Risk provides independent challenge. Model risk management expands its mandate to cover agentic systems. This requires new validation approaches: not just pre-deployment testing, but continuous monitoring of decision quality, escalation patterns, and drift. The second line does not manage agents. It assesses whether the first line is managing them adequately.

Audit tests the framework. The third line audits not just individual agent decisions, but the governance framework itself: whether policy envelopes are documented, whether performance reviews are happening, and whether decommissioning procedures are followed. This is the same approach audit takes with human governance: test the controls, not every transaction.

The scale problem

Here is the part nobody has solved yet.

CyberArk estimates that financial services firms average 96 machine identities per human employee. Even if only a fraction of those are autonomous agents today, the trajectory is clear. The ratio of agents to humans will grow faster than any organisation can scale its oversight.

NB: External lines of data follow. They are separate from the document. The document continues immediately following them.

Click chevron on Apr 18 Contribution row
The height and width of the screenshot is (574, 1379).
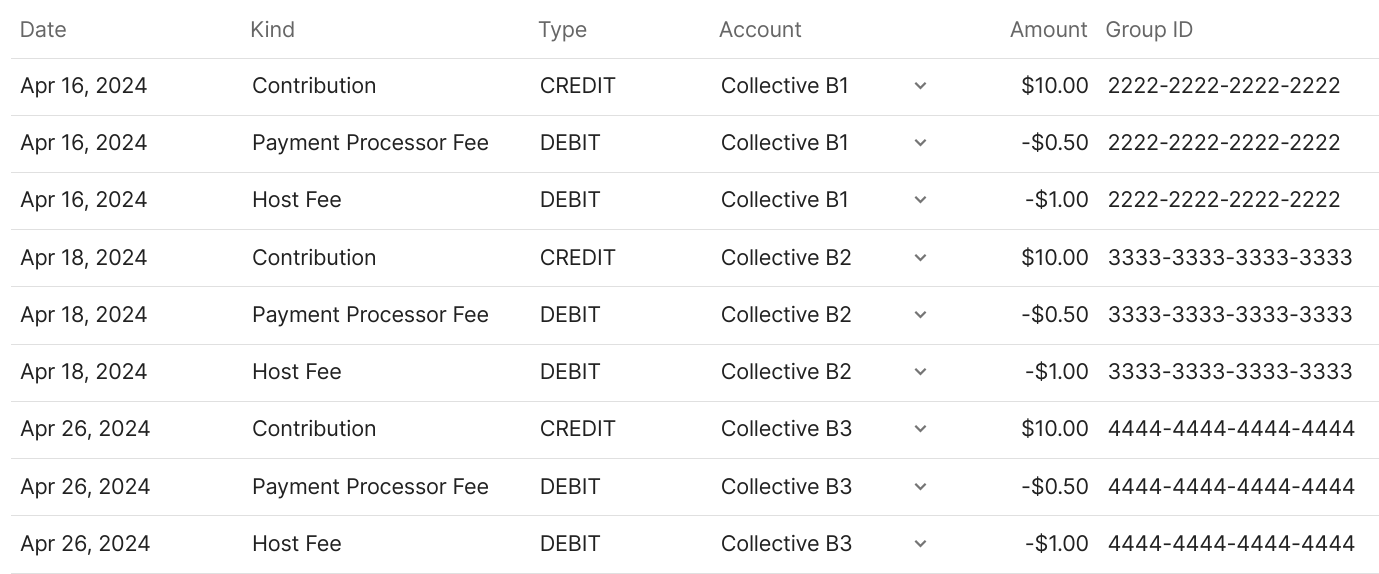[920, 258]
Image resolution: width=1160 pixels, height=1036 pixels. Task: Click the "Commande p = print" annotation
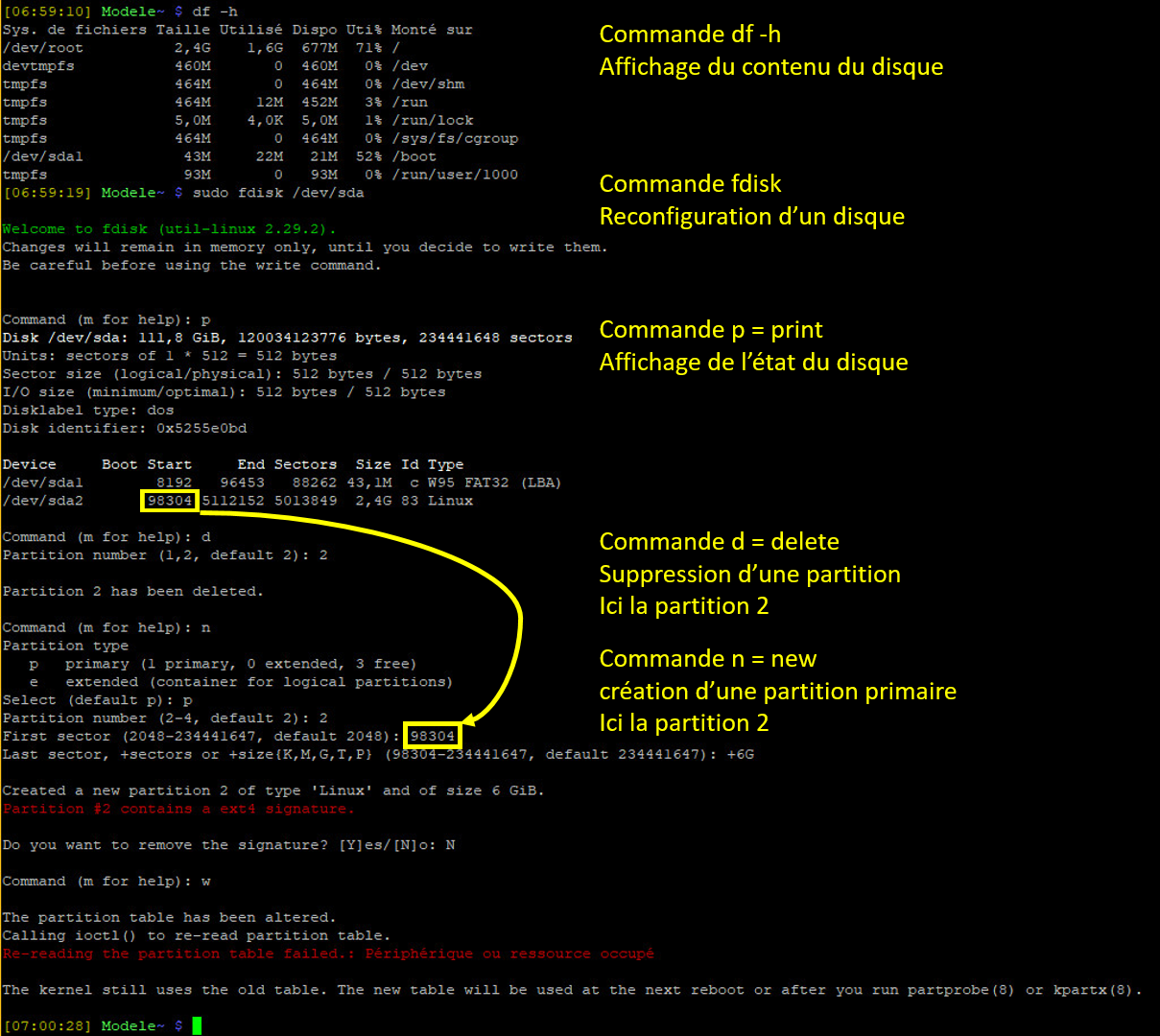711,330
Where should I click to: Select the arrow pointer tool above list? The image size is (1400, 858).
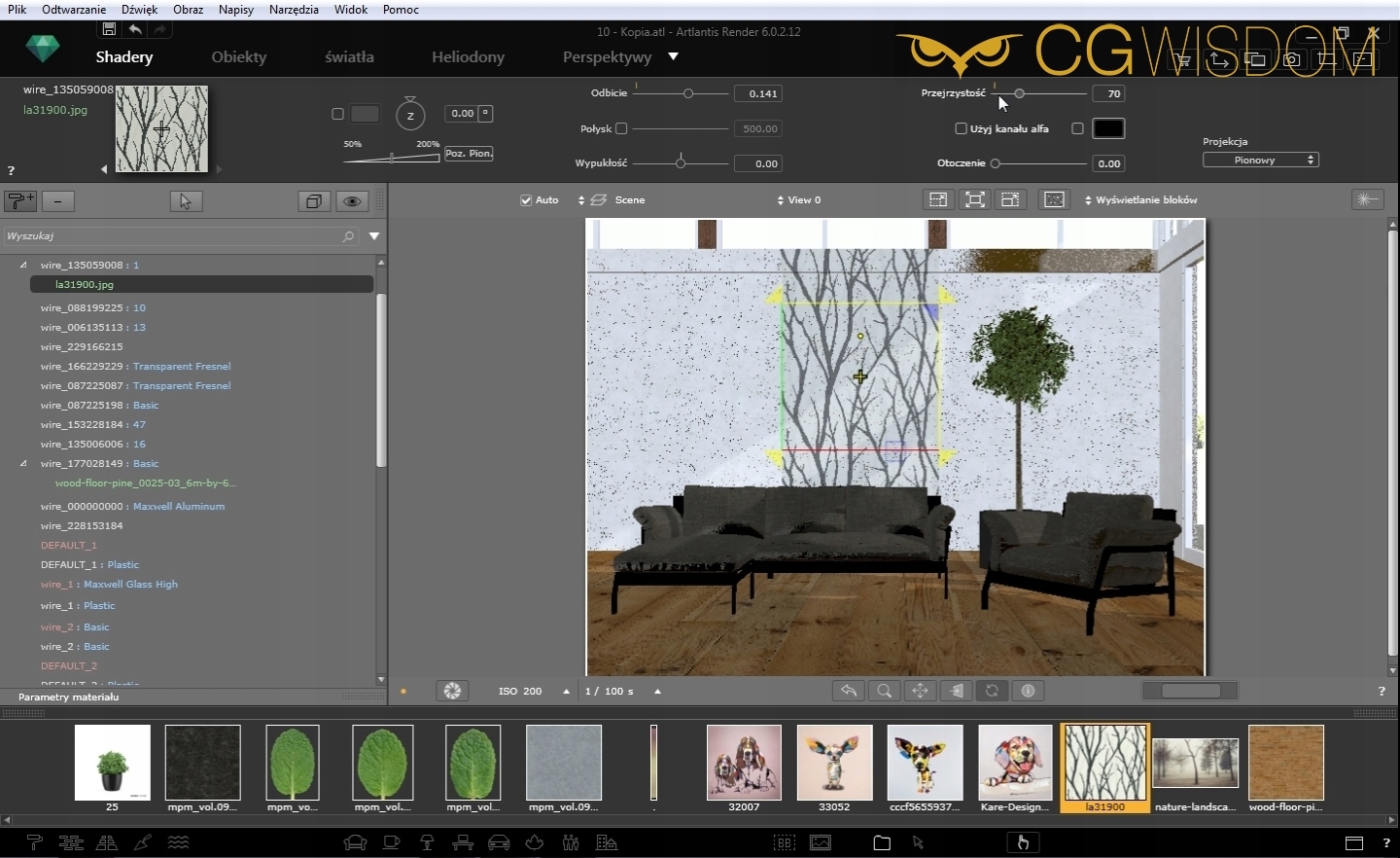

Human management assumes ratios of perhaps one manager to ten reports. If a bank has 200 agents operating across its business lines, it cannot assign 20 full-time agent managers. The economics do not work.

The answer is the same concept already on this site: performance envelopes. You do not review every decision. You define the expected operating parameters — error rates, escalation frequency, outcome distributions, decision confidence — and monitor against them. The agent operates within the envelope. When it drifts outside, it triggers review.

This is not unlike how a bank manages a trading desk. You do not approve every trade. You set limits, monitor positions, and intervene on exceptions. The governance model for agents is closer to market risk management than to traditional HR. The HR metaphor opens the conversation. The risk management framework closes it.

The question for your bank

Every Swiss bank deploying agentic AI must resolve three things:

Every agent needs a named accountable human. FINMA requires it. Most banks cannot answer this today, even for the agents they have already deployed.

Agent governance needs a reporting line. Not a theoretical home, but a concrete one. Someone must chair the meeting, set the standards, and hold the authority to shut an agent down.

Governance must scale beyond manual oversight. When you have 50 agents, manual review works. When you have 500, it requires a framework. The banks that design the framework now will scale. The banks that try to solve it later will discover that governance debt compounds faster than technical debt.

The metaphor of "HR for agents" is useful for starting the conversation. It is not sufficient for finishing it. What is needed is an operating model: one that fits within the three lines of defence, satisfies FINMA's accountability requirements, and scales beyond the first ten agents.

That operating model does not yet exist at most Swiss banks. Building it is not optional. And the ones that build it first will have designed the standard everyone else adopts.